Jose Manuel Barroso: o mais chapéu coco dos homens do chapéu coco
Cidadãos europeus surpreendidos, só agora se dão conta de que foi a União Europeia quem propôs o negócio todo aos EUA – não o contrário. União Europeia, aqui, significa a Comissão Europeia. E é quando bile chega à goela: tudo é, sobretudo, efeito da ambição de um único homem (um português) contra a honra de um país inteiro (a França).
Acrescente-se que a negociação recebeu luz verde diretamente, pessoalmente, de Obama; e, com o Congresso dos EUA interferindo em todos os níveis, o resumo é que para os norte-americanos “tudo está sobre a mesa” – frase-código para “queremos tudo e não cederemos nem um palmo de terreno”.
A França – já apoiada pelos ministros da Cultura de 12 nações – quer que a indústria do audiovisual seja excluída de todas as negociações, em nome de sua muito premiada “exceção cultural”. A França é um dos raros países no planeta – a China é outro assunto, completamente diferente – ainda não afundado no pântano dos produtos hollywoodianos.
Se não for assim, Paris vetará tudo – embora, off the record, funcionários franceses admitam que não têm poder para vetar coisa alguma: as corporações francesas desejam furiosamente fechar o negócio.
Seja como for, Paris combaterá contra tudo, da “exceção cultural” às normas sanitárias/ambientais, mais cruciais. A Itália acompanhará a França em várias frentes: já há revolta declarada na Itália, sublimemente artesanista, contra o futuro horrendo que aguarda a humanidade, obrigada a consumir formaggio parmigiano, prosciutto di Parma e vinhos Brunello, made in USA.
Em front diferente é garantido que Washington não abrirá o mercado dos EUA aos serviços financeiros ou transportes marítimos europeus. Só um exemplo do muito que a Europa tem a perder, sem ganhar praticamente coisa alguma.
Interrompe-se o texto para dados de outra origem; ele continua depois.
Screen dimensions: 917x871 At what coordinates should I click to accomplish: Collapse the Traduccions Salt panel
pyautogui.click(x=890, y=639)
No frigir dos ovos, tudo se resume na ambição cega de um burocrata europeu, funcionário de carreira, inigualavelmente medíocre – o presidente português da Comissão Europeia, Jose Manuel Barroso. Barroso espera obter um mandado para negociar em nome de todos os estados-membros, dia 14 de junho. E espera que as negociações estejam concluídas antes do fim de sua presidência, que terminará em novembro de 2014.
Diplomatas da União Europeia, audivelmente enfurecidos, confirmaram off the Record a esse Asia Times Online, que Barroso montou essa formidável operação praticamente sozinho, à espera de uma simpática futura recompensa de seus patrões (em Bruxelas? Nada disso! Em Washington). Barroso quer ser secretário-geral, ou da ONU ou da OTAN. Ninguém chega a qualquer desses postos sem luz verde de Washington.
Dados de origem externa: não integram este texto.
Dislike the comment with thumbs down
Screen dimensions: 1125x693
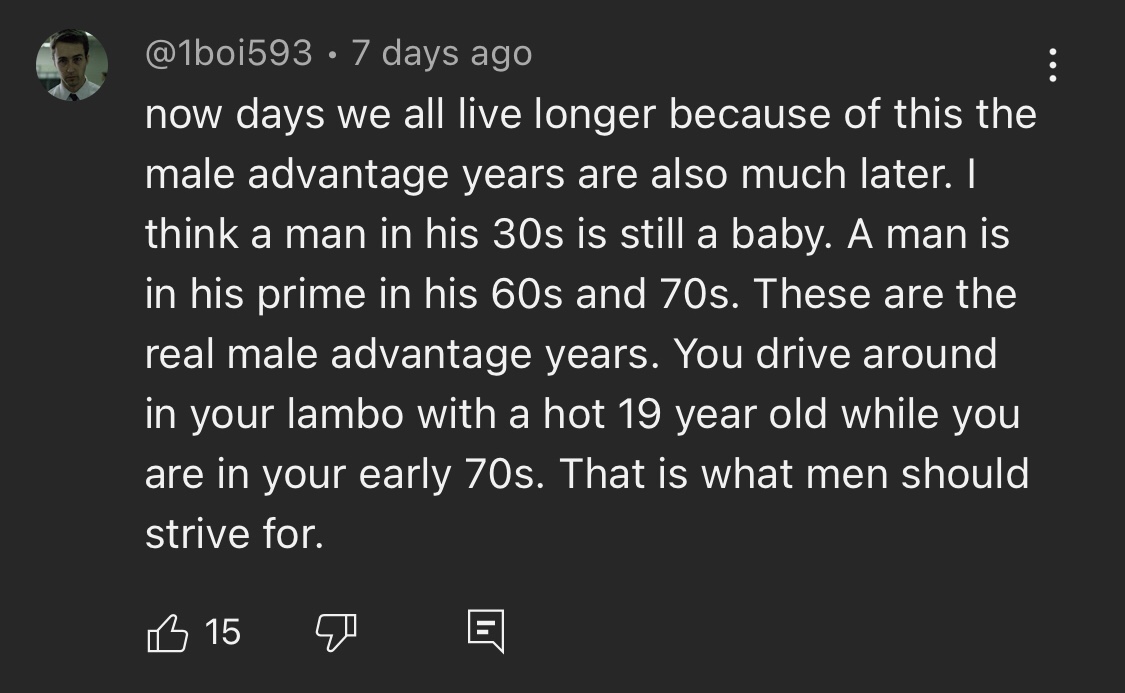click(336, 631)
Isso explica que o chefe de Gabinete de Barroso, nomeado embaixador da União Europeia em Washington, esteja furiosamente lobbyando para os norte-americanos, com os embaixadores de Portugal nos EUA e na União Europeia.
Estão abertas as apostas: quem vencerá esse combate de luta livre vale-tudo no mundo do capital? É possível, sim, que os estados membros da União Europeia votem, mesmo, contra os próprios interesses. Mas outra coisa, completamente diversa, seria uma ensurdecedora irrupção de fúria, na ruas, dos próprios cidadãos europeus, já tão duramente supliciados.
É. Essa nova saga do turbocapitalismo ocidental reúne todos os elementos para ser… bastante revolucionária.
Fonte: Rede Castor.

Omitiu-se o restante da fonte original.